Embora não haja registro de contato de Jesus com os essênios, sua mensagem sobre o Reino de Deus e a santidade interior ressoam com alguns princípios dessa comunidade. Em Mateus 5:8, Jesus declara: “Bem-aventurados os puros de coração, pois verão a Deus.” Essa busca pela pureza interior também era central para os essênios.
No dicionário bíblico Wycliffe, lemos o seguinte sobre os essênios:
Para o judaísmo no período romano, havia duas alternativas para a questão do compromisso de devoção religiosa: uma vida de “partido” (o dos fariseus) e uma vida de “seita” (a dos essênios). Um partido consiste de pessoas que reúnem forças e esforços para causar impacto sobre a sociedade através de reformas. O propósito do partido fariseu era restaurar uma vida sólida a Israel sendo uma boa influência, e este buscava seus objetivos através de uma cuidadosa organização, educação e disciplina. As seitas, porém, costumam julgar que a sociedade está fora do alcance das reformas, e os sectários retiram-se a fim de se prepararem para o juízo de Deus que deve recair sobre um povo degenerado. Na vida sectária dos essênios, a divisão entre “os eleitos” e aqueles fora da seita era enfatizada por rituais de iniciação, disciplina severa, e a reivindicação de que ser membro da seita era como uma antecipação da comunidade messiânica
Comparações e interações nos Evangelhos
Jesus interage principalmente com os fariseus e os mestres da lei, que o desafiavam em público. Os fariseus seguiam rigorosamente tradições e leis. Em contraste, Jesus destacava a misericórdia e o amor (Mateus 22:37-40). Ele frequentemente criticava a hipocrisia deles. Por exemplo, em Mateus 15:7-9, disse: “Este povo me honra com os lábios, mas o seu coração está longe de mim.”. Em vão me adoram; seus ensinamentos não passam de regras ensinadas por homens.”

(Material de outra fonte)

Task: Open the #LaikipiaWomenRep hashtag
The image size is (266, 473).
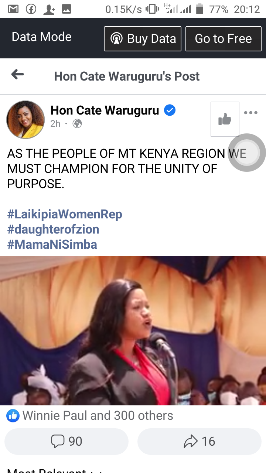Action: tap(65, 214)
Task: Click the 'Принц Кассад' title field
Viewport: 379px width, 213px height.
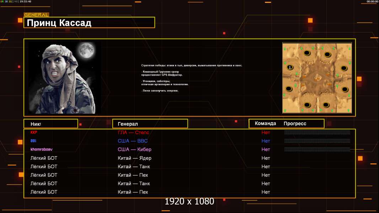Action: (89, 23)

Os saduceus, por sua proximidade a Roma e controle do Templo, eram distantes do povo. Eles focavam no poder e nas tradições sacrificialistas. Os zelotes e os essênios eram opostos a Roma, mas suas abordagens eram diferentes. Os zelotes defendiam a luta armada. Os essênios se retiravam para viver em pureza e oração.

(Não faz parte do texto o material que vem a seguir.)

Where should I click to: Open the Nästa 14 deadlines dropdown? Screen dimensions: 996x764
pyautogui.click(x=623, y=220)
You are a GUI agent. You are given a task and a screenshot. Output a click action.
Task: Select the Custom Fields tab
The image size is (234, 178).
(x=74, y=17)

Essas diferenças mostram o complexo cenário religioso da época. Jesus propôs um caminho que transcendia essas divisões, promovendo uma fé enraizada na transformação do coração. Sua mensagem era clara: o Reino de Deus não dependia de rituais, poder político ou isolamento. Ele dependia de um relacionamento autêntico com Deus. Em João 4:23-24, Ele ensina: “Deus é espírito; e importa que os que o adoram o adorem em espírito e em verdade.”
Assim, Jesus apresentou uma nova compreensão de adoração e de fé, oferecendo uma mensagem de esperança e inclusão que desafiava e atraía pessoas de todos os grupos.